Scientific contribution

Vygotsky's emergence as a scientist coincided with the period of restructuring of Soviet psychology based on the methodology of Marxism, in which he took an active part. In search of methods for objectively studying complex forms of mental activity and personal behavior, Vygotsky subjected to critical analysis a number of philosophical and most of his contemporary psychological concepts (“The Meaning of a Psychological Crisis,” manuscript), showing the futility of attempts to explain human behavior by reducing higher forms of behavior to lower elements.

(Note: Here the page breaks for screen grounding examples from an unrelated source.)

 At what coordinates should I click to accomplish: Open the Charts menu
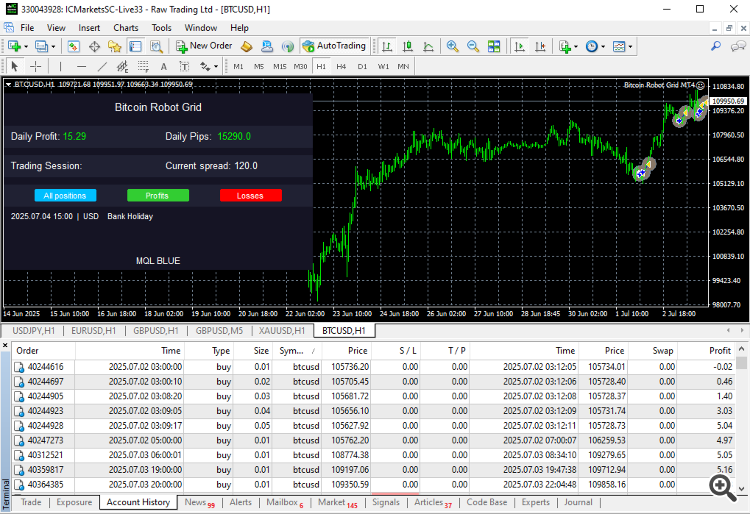[x=126, y=28]
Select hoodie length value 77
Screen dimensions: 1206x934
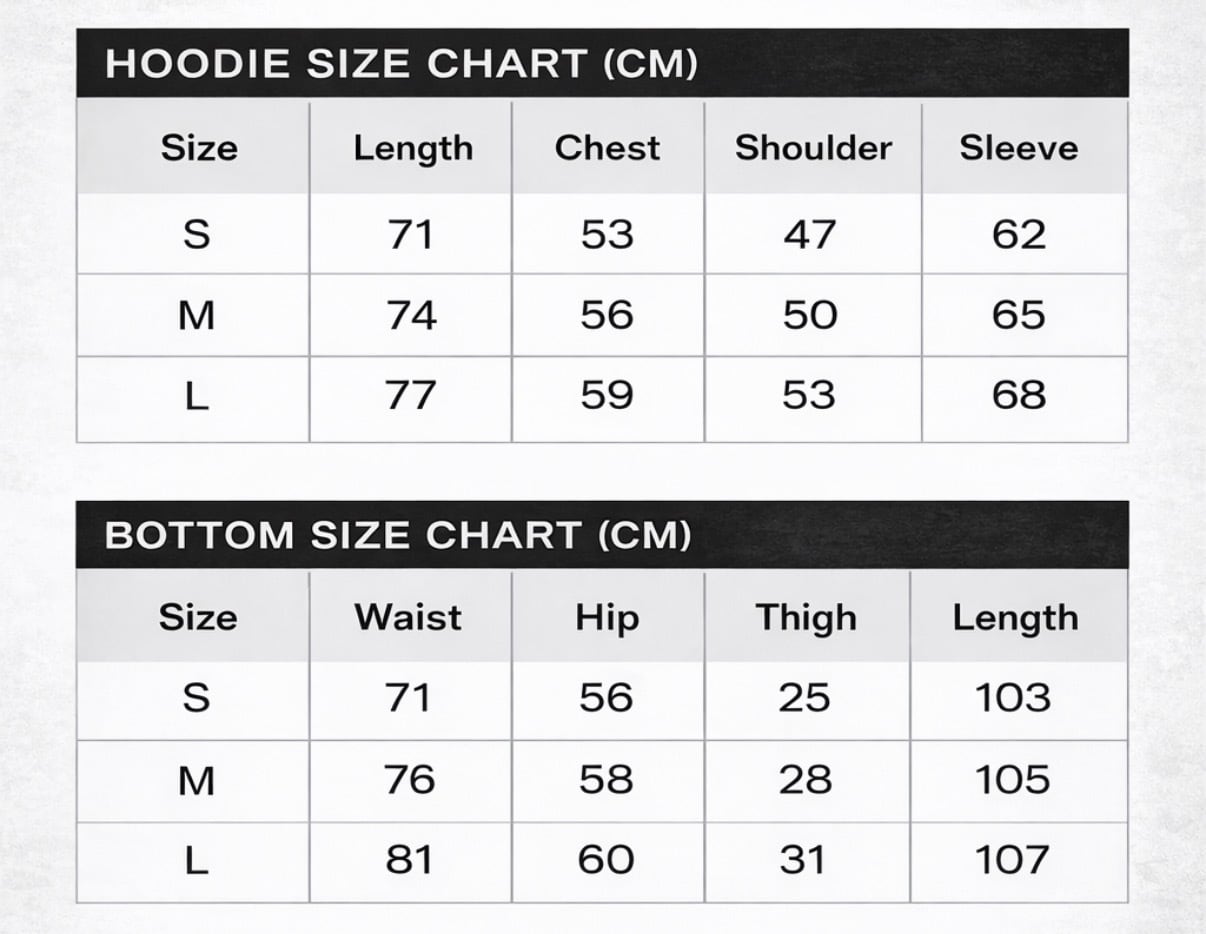[x=411, y=396]
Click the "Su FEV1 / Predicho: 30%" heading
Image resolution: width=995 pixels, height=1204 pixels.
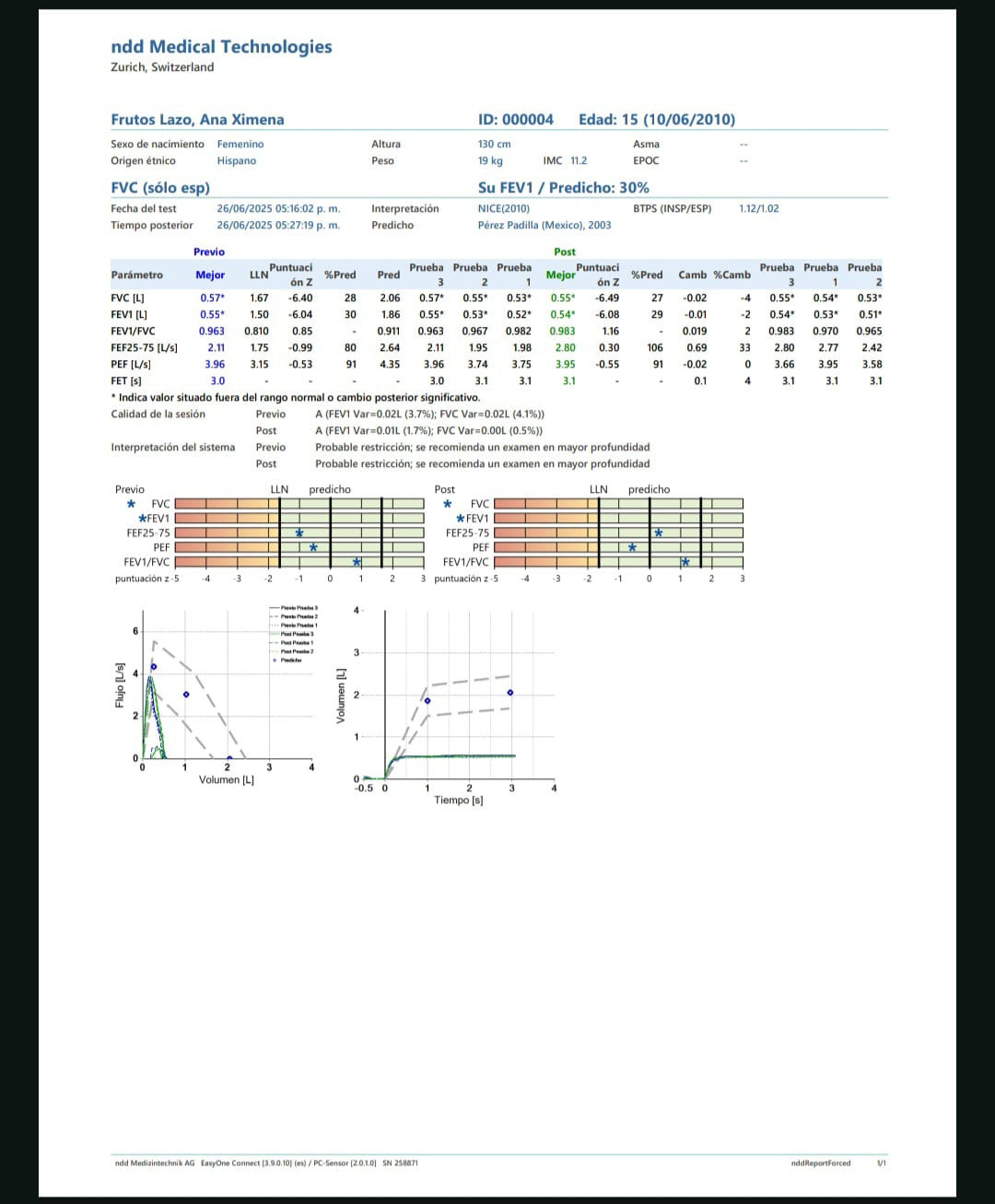(563, 187)
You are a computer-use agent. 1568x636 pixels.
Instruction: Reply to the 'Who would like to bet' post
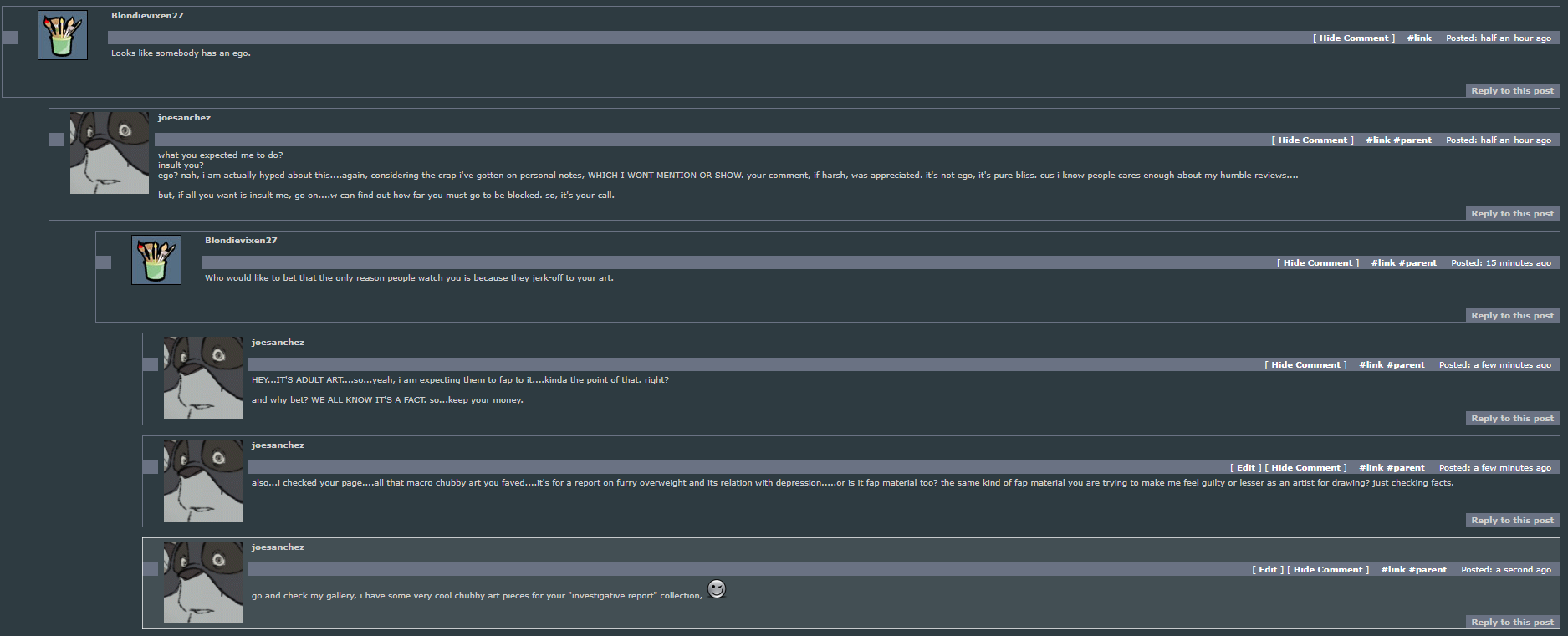pyautogui.click(x=1512, y=316)

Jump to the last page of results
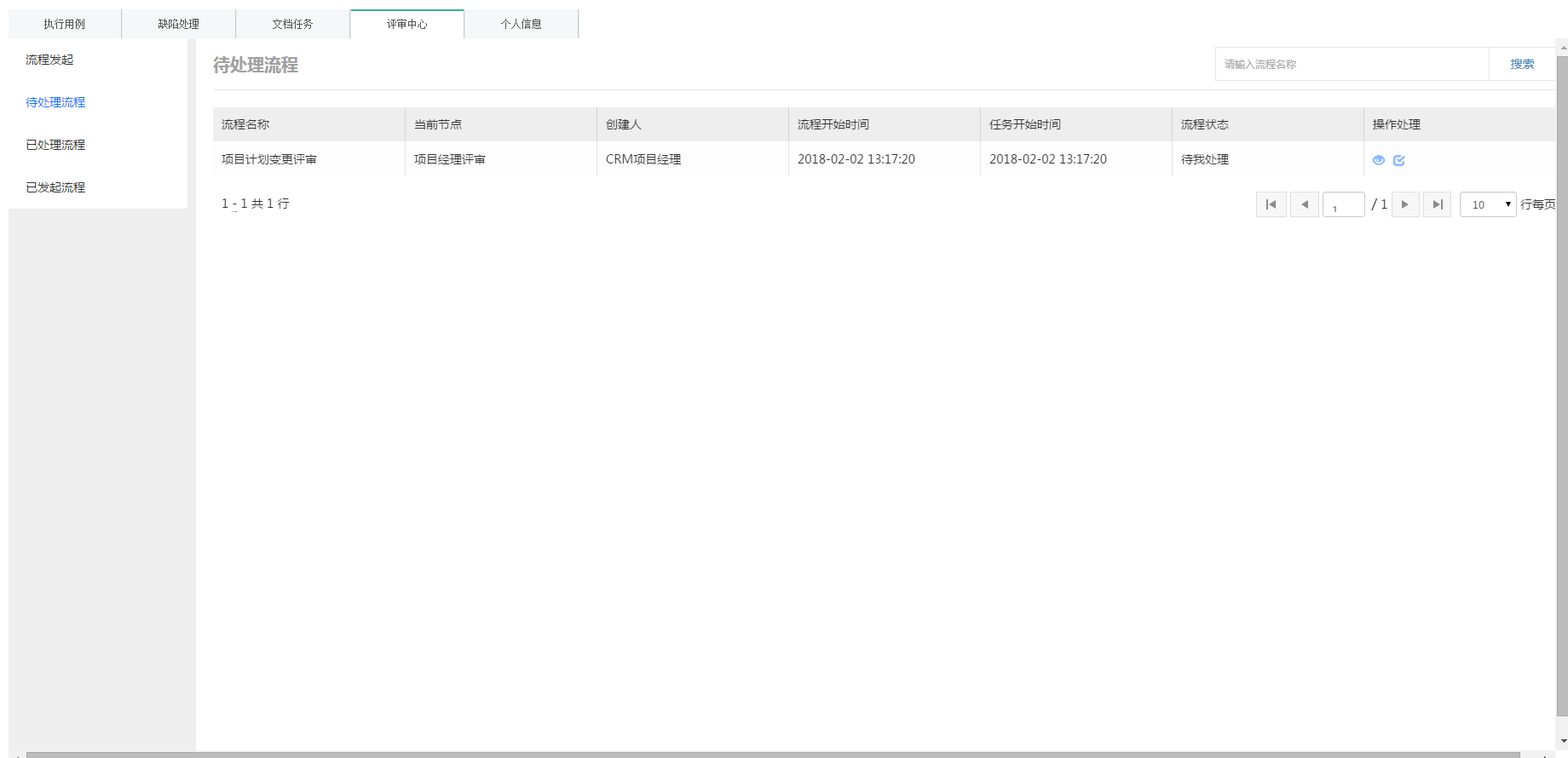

Exploring verbal thinking, Vygotsky solves in a new way the problem of localizing higher mental functions as structural units of brain activity. Studying the development and decay of higher mental functions using the material of child psychology, defectology and psychiatry, Vygotsky comes to the conclusion that the structure of consciousness is a dynamic semantic system of affective, volitional and intellectual processes that are in unity.

Cultural-historical theory

The book “History of the Development of Higher Mental Functions” (, publ.) provides a detailed presentation of the cultural-historical theory of mental development: according to Vygotsky, it is necessary to distinguish between lower and higher mental functions, and, accordingly, two plans of behavior - natural, natural (the result of the biological evolution of the animal world ) and cultural, socio-historical (the result of the historical development of society), merged in the development of the psyche.

The hypothesis put forward by Vygotsky offered a new solution to the problem of the relationship between lower (elementary) and higher mental functions. The main difference between them is the level of voluntariness, that is, natural mental processes cannot be regulated by humans, but people can consciously control higher mental functions. Vygotsky came to the conclusion that conscious regulation is associated with the indirect nature of higher mental functions. An additional connection arises between the influencing stimulus and a person’s reaction (both behavioral and mental) through a mediating link - a stimulus-means, or sign.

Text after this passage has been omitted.